難しい異文化の完全理解
異文化間の理解について考える際にふと思い出すのは、5歳で両親と日本から英国に移住した長崎生まれのノーベル賞作家、カズオ・イシグロ氏だ。映画にもなった『日の名残り』で一躍名を上げ、1995年には新著のプロモーションのため、シアトルで座談会を行っている。
24歳で渡米後、ワシントン大学を含め18年かけて英語・英米文学を学び、シアトルに住んで20年が経とうとしていた私は、イシグロ氏のように英語に堪能になれないのがくやしかった。このイベントでネイティブ的な話しぶりを目の当たりにし、その英語力に納得したことを覚えている。それに比べ自分は北米に50年住んだ現在でも、表面的なこと以上の深い北米文化については十分理解できていないのではないか。日英翻訳のプロでイギリス留学経験がある東京在住の友人は言う。
「イシグロ氏は自分がアジア人だから英国風のものは書けないと思われるのが癪で『日の名残り』を書いたと聞いた。映画を観たが、確かに英国的だった。努力で語学を学んだ場合、文化の理解には限界がある。単語を日本語でまず理解している以上、元の単語にどのくらいのニュアンスがあるかがわからない。それで文化がわかるわけがない。ある程度まで日本で暮らしたらやはり、日本の観念、文化、価値観が身に付いていて、英語で同じ単語を発していてもそれが本当に意味するところなのかはわからない」
そう言えば、日本のドラマや喜劇では出演者の言動の背景やおかしさが即座にわかるが、英語だとこうはいかない。特に英語圏出身の地元民のジョークは、周りが笑っているのにそのおかしさが理解できなくて困ることが多い。「たとえば、I will do as best I canとI will do my bestが違うのはわかるけれど、どのくらいのやる気が込められているのか、どれくらいの約束が担保されているのか、とか。日本語だったら、そういうことは以心伝心で察するところだろう。あと、欧米文化は冷たい感じがどうしてもする。まあ、しょうがないよねというような『あわれ』を随所で感じる日本人には、それが少なく見える文化は理解できない」とも、説明してくれた。

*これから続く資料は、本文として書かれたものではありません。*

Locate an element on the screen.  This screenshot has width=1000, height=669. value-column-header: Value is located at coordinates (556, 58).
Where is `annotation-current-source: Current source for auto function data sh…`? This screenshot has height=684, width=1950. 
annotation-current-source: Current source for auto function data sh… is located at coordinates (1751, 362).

北米で生活していると、かわいそう、気の毒、わびしい、 不憫、思いやりといった、友人の指摘する「あわれ」のなさを感じることはよくある。もうひとつ、日本人の考え方の根源にある「人に迷惑をかけない」という鉄則もそうだ。たとえば、ピックルボールに来るトルコ系移民の兄弟は試合が終わっても「もう1回」と真顔で言い寄るが、日本人は嫌がる相手にしつこく迫ることはしない。別の日、彼らのいとこが私のパートナーになってプレーした時、「(ボールは)アウトだったのに」と、私をにらんで非難する。こういう場合、日本人なら相手に「悪い」と思って黙るか、「あわれ」の気持ちから相手の失敗を「入っていたかも」と慰めようとする。
異文化の中で育った他人の言動を自分の観念、道徳、価値で捉えないようにすることは難しい。しかし、他人は皆、自分と違うことを常に頭に置いておく必要があるのだろう。